What to do:
A. Translate the sentence "Is there any pip API to get this list of packages?" from the forum post on package dependencies below into Spanish.
B. Show every line of the entries below that contains the string "computer", treating uppercase and lowercase letters as distinct.

== Text section

List dependencies of a package

Hi, I’m a developer for the Spack package manager. Spack is a general-purpose package manager, similar to Conda in the sense that it can build both Python and non-Python libraries. Like Conda, Spack package recipes explicitly list all build and run dependencies. Unlike Conda, Spack packages usually contain several different versions, each of which may have a different set of required dependencies. Obviously, this can be difficult to maintain, and we would like to find a way to automate this if possible.

Python packages can list their dependencies in one of several places:

  • pyproject.toml: usually just build dependencies are listed, unless tools like flit/poetry are being used
  • setup.cfg: only for projects that use the setuptools build system
  • setup.py: for packages that need to dynamically change their deps
  • requirements.txt: for packages that use pbr or load this file in their setup.py
  • any others?
  • possibly all of the above in a single project

In order to parse all of these, Spack would need parsers for TOML, INI, Python (not possible), TXT, and possibly more file formats. However, pip seems to be able to parse all of these, and tries to download dependencies if they are missing. Is there any pip API to get this list of packages? Ideally I would be able to get back a list like:

build_requires = ['setuptools>=32', 'wheel']
install_requires = ['numpy~=1.21.0', 'colorama; platform=="Windows"']
extras_require = {
    'foo': ['foo', 'bar'],
    'baz': ['baz==1.2.3'],
}

If I can get that level of information, I can translate that to the equivalent Spack terminology. I can then do this for every version of every Python package, making it easier to update things.

====
== Information supplied

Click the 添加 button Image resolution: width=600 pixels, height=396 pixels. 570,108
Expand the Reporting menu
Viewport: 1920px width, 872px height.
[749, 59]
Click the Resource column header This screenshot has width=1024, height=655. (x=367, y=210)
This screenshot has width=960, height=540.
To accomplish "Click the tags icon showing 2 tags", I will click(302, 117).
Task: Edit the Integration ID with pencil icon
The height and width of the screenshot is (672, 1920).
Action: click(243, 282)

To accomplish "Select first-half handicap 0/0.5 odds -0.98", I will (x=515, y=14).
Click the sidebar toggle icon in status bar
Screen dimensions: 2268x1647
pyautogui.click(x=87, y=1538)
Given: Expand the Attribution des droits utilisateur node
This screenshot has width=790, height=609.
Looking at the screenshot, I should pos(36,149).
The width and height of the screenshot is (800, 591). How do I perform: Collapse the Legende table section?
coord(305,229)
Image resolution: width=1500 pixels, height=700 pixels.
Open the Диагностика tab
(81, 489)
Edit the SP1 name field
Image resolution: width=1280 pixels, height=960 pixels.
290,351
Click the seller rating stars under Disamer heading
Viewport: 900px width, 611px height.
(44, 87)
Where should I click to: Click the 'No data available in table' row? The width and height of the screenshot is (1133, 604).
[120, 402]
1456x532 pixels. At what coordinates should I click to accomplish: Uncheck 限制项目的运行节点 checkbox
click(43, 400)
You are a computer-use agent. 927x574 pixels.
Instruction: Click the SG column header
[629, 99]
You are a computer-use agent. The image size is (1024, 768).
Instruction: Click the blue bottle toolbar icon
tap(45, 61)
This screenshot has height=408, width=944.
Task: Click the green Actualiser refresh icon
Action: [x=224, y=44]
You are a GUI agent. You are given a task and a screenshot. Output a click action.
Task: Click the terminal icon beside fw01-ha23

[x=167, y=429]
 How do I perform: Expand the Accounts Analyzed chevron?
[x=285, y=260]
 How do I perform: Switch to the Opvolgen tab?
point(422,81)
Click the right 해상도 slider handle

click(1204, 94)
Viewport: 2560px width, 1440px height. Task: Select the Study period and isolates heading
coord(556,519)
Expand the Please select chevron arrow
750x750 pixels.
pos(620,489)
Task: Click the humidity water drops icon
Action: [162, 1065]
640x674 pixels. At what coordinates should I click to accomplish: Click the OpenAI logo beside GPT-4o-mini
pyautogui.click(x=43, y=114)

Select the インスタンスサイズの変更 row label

====

The responses:
A. ¿Existe alguna API de pip para obtener esta lista de paquetes?

B.
You are a computer-use agent. 927x574 pixels.
You are a computer-use agent. The image size is (1024, 768).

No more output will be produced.